The technicians and staff at Terry’s Plumbing has spent decades honing their expertise in order to provide the highest level of service to residential and commercial customers. Prevention is nearly always the best course of action when it comes to having plumbing and sewage systems that are in working order. Here are some of our experts tips:
Kitchen sink drains clog more often than not because of a buildup of grease that traps food particles. Drains can easily be cleared and inexpensively fixed, but taking some simple precautions will help you avoid pesky clogs in the future. Here are a few tips to keep your drains running smoothly for years to come.
- Don’t pour grease down the kitchen sink.
- Don’t wash coffee grounds down the sink. Throw them away.
- Be sparing with chemical cleaners, particularly if you have brass, steel, or cast-iron traps and drainpipes; some caustic chemicals can corrode metal pipes.

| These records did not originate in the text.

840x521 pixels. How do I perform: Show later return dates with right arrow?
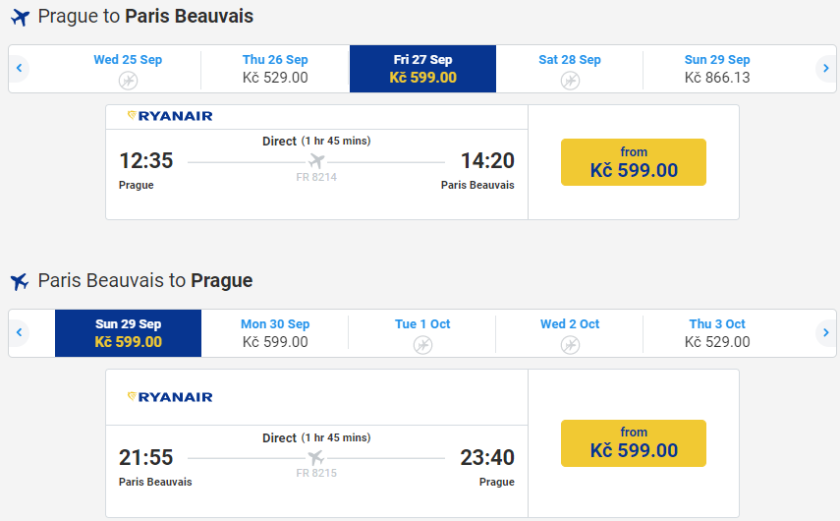[x=825, y=333]
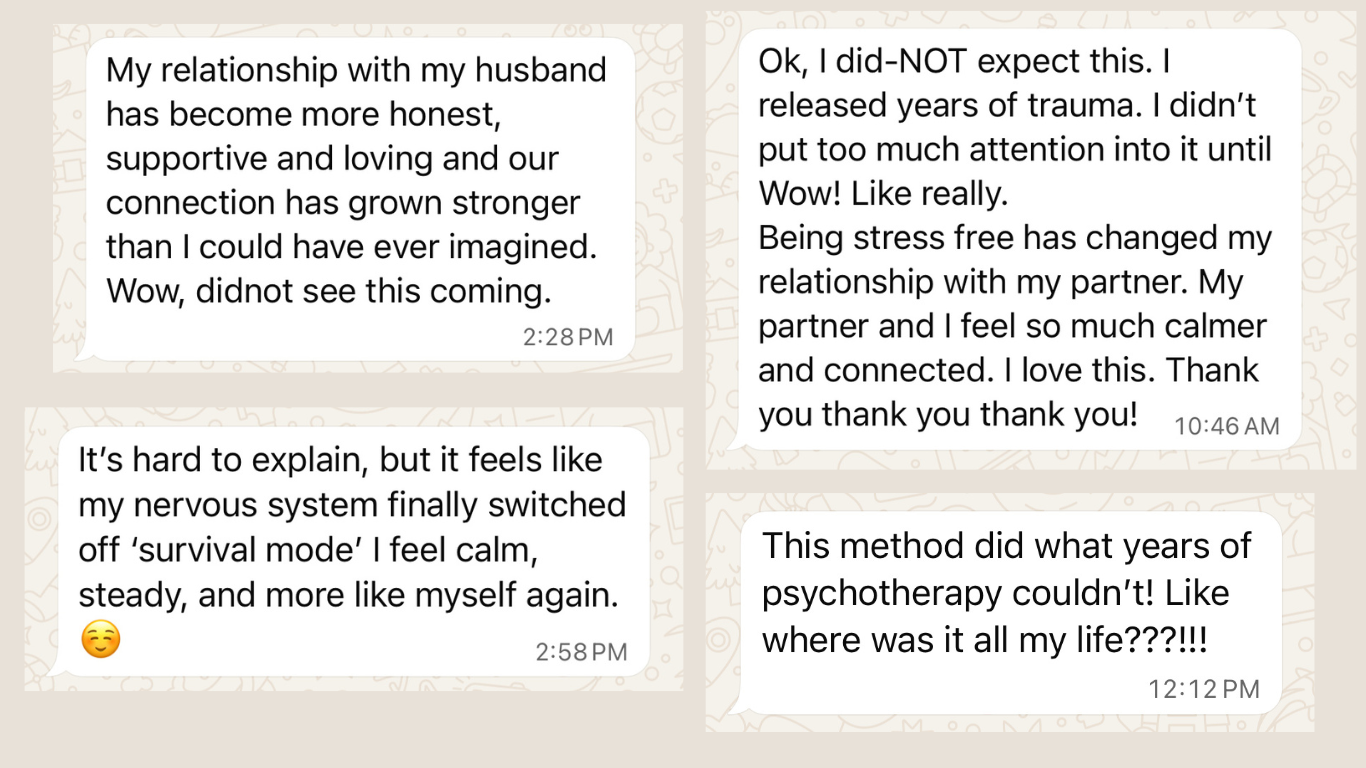The image size is (1366, 768).
Task: Click the text 'where was it all my life???!!!'
Action: tap(985, 638)
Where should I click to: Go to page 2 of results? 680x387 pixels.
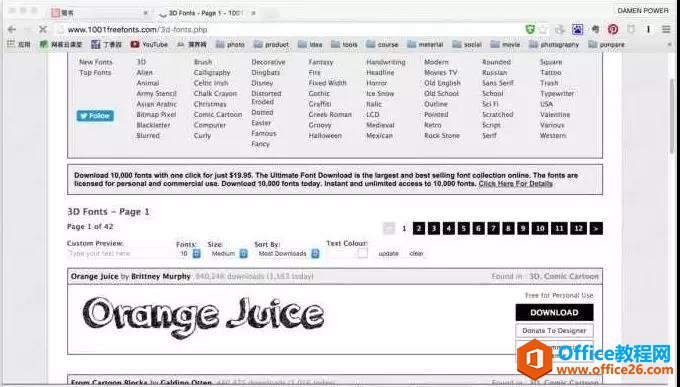click(418, 228)
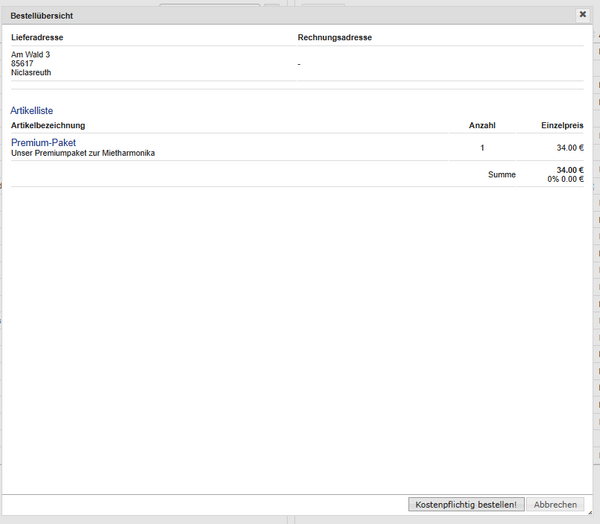Viewport: 600px width, 524px height.
Task: Click the bold total 34.00 €
Action: (x=570, y=170)
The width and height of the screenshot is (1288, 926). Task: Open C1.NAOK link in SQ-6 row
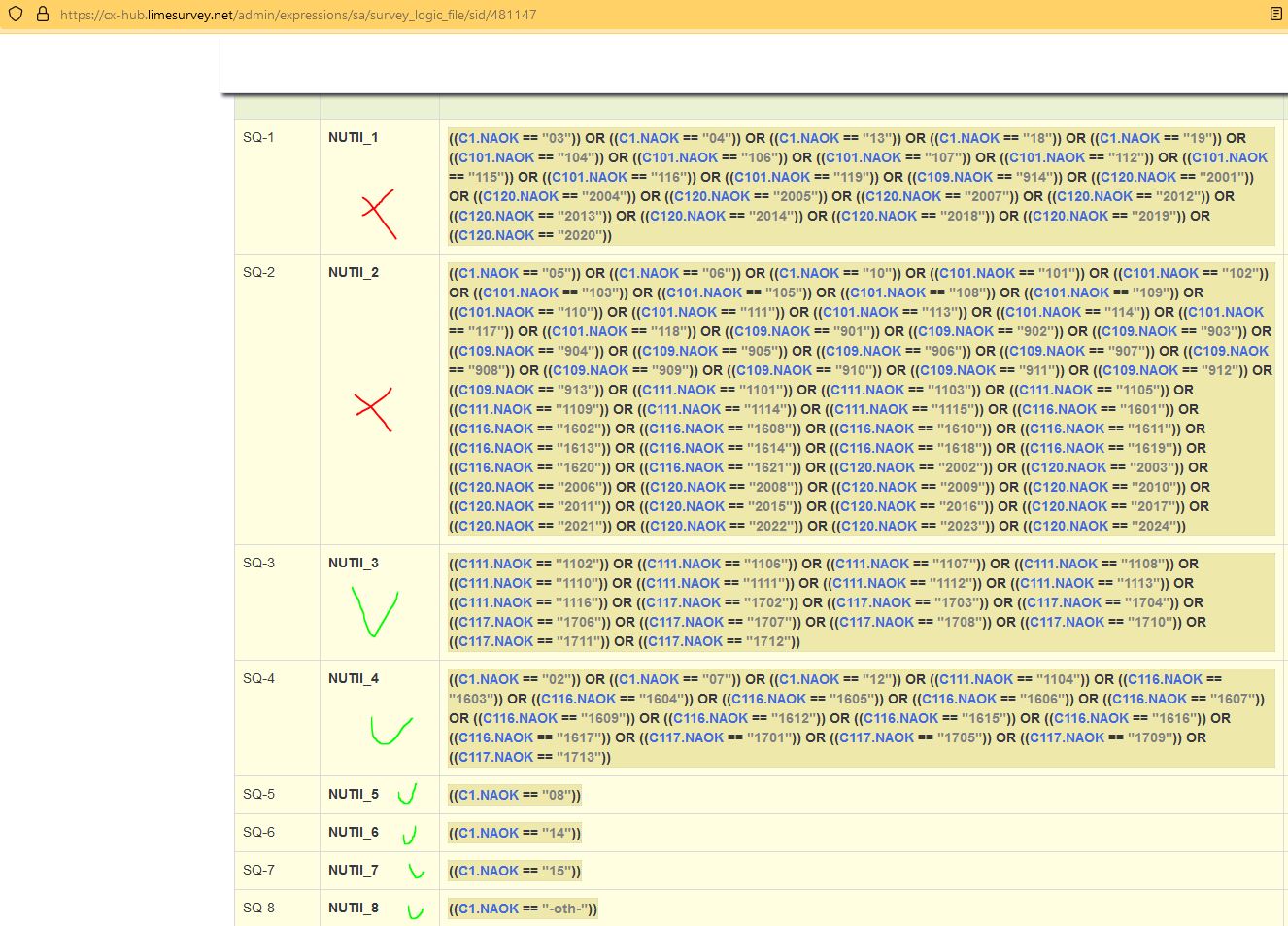[489, 833]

- If used no more than once every few months, cleaners containing sodium hydroxide or sodium nitrate can be safe and effective.
- Clean floor drain strainers. Some tub and shower floor drains have strainers that are screwed into the drain opening. You can easily remove these strainers and reach down into the drain with a bent wire to clear out accumulated debris. And be sure to scrub the strainer.

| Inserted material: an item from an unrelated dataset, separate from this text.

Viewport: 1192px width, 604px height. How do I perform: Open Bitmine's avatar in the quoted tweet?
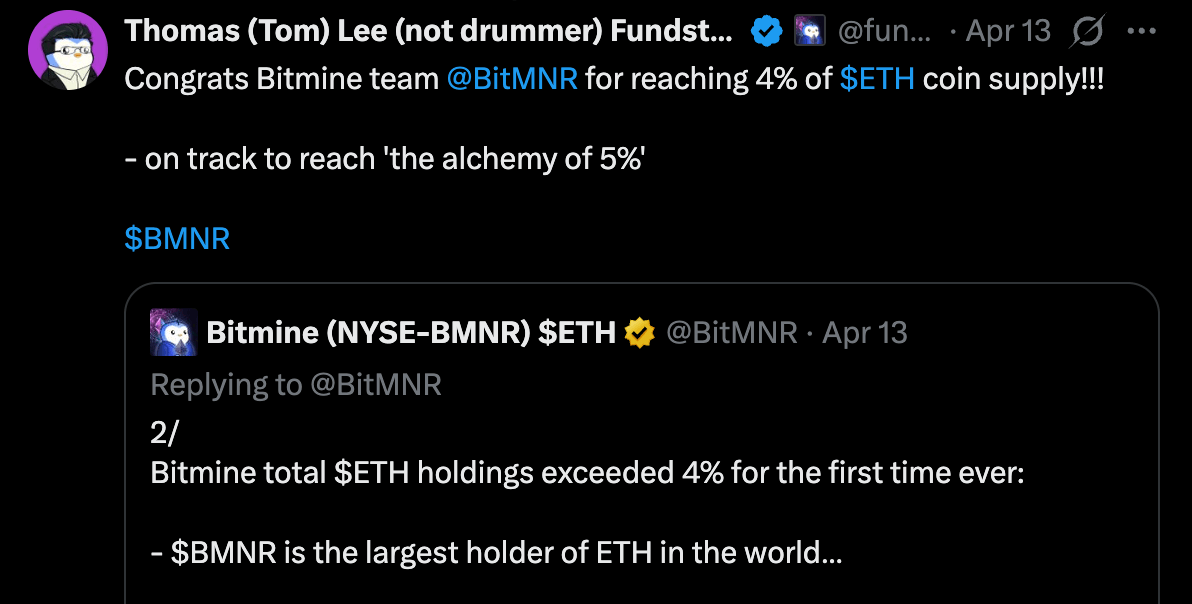[174, 332]
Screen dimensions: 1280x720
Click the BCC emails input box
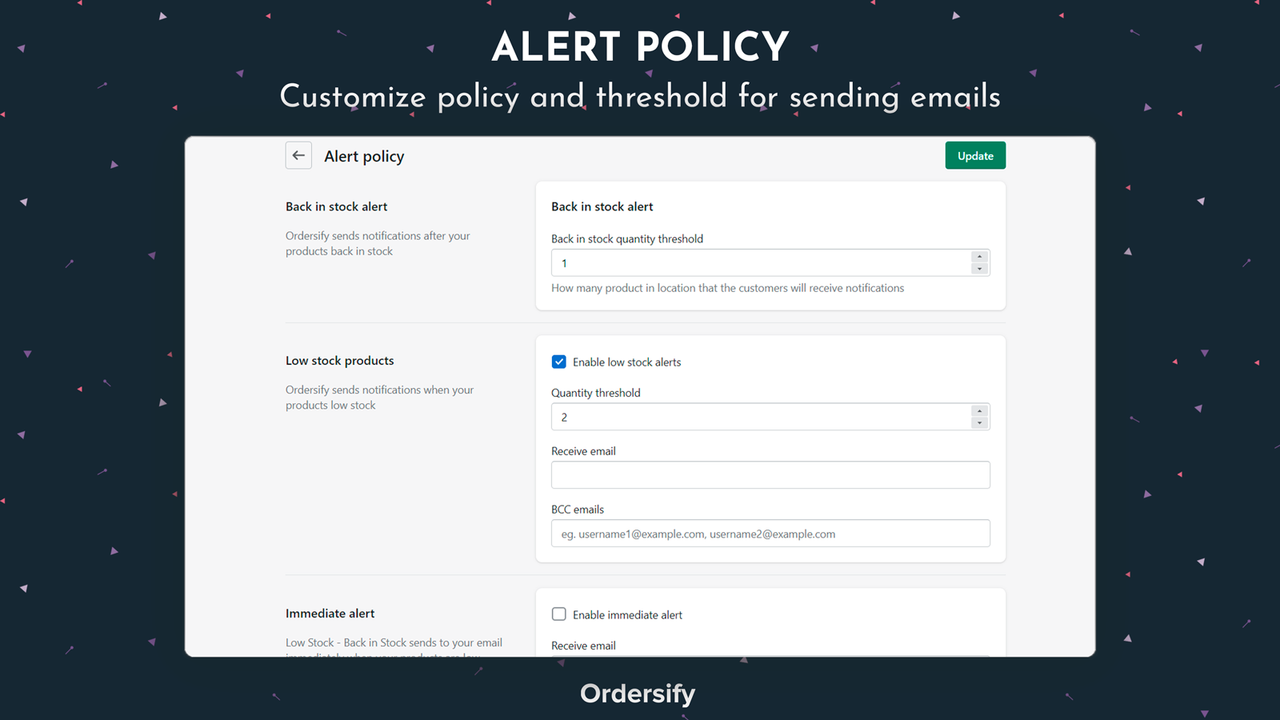point(770,533)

- Clean pop-up stoppers in the bathroom sink and the tub regularly. Lift out sink pop-ups once a week and rinse them off.
- Try to keep the sewer pipes from the house free of tree roots that may invade them. If roots are a particular problem in your yard, you may need to call Terry’s plumbing, once a year or so, to clear your pipes. We will use an electric snake to cut out the roots.
- Call Terry’s Plumbing for more tips and advice or any questions at any time 7 days 24 hours, 365 days at 954-566-4357. With one of the largest fully-certified plumbing fleets in South Florida, we are proud to have 10 service units ready and fully equipped to provide you with quality plumbing services.
- When toilets flush in the northern hemisphere, the water circulates clockwise in the bowl while toilets in the southern hemisphere circulate counter-clockwise due to Coriolis Effect caused by the rotation of the Earth.
- Toilets flush the direction they do because of the manufacturer’s design. The Coriolis Effect is a real force but it does not impact toilets or sinks.
- According to the World Toilet Organization the average person uses the toilet six to eight times a day or 2,500 times per year. That translates to three years of someone’s life spent using the toilet.
We Have 95 Years of Experience.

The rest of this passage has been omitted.